__Data shown__.
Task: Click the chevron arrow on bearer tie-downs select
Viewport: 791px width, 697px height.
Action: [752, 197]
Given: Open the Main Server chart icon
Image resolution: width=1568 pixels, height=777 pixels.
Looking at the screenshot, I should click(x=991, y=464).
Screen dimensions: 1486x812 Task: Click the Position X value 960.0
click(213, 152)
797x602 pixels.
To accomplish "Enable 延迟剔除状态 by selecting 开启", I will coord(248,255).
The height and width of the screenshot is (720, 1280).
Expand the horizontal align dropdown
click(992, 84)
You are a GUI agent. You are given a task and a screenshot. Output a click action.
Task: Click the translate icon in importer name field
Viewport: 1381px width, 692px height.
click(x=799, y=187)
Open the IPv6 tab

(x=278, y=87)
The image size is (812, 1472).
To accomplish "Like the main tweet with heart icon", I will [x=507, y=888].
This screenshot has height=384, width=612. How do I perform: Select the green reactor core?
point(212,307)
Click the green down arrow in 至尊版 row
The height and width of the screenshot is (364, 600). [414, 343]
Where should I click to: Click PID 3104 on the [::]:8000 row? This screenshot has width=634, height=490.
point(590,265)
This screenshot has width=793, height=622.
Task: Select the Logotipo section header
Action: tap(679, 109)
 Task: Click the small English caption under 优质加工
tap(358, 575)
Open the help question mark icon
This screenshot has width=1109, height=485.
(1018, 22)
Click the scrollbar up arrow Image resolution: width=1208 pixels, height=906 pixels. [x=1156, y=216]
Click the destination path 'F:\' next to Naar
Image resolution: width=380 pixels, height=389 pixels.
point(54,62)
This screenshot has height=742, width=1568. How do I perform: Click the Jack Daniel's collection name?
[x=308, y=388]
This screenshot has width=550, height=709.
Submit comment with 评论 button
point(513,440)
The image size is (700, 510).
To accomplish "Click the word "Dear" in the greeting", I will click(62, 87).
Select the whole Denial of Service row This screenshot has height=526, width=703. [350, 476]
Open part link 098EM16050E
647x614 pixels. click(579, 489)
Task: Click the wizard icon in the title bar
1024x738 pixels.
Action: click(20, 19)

__Work to complete__. Begin at the line above that has "Given: Open the Main Server chart icon" and stop after the line that has "797x602 pixels.", copying each line exactly and adding nothing else.

__Problem solution__.
Given: Open the Main Server chart icon
Image resolution: width=1568 pixels, height=777 pixels.
Looking at the screenshot, I should click(x=991, y=464).
Screen dimensions: 1486x812 Task: Click the Position X value 960.0
click(213, 152)
797x602 pixels.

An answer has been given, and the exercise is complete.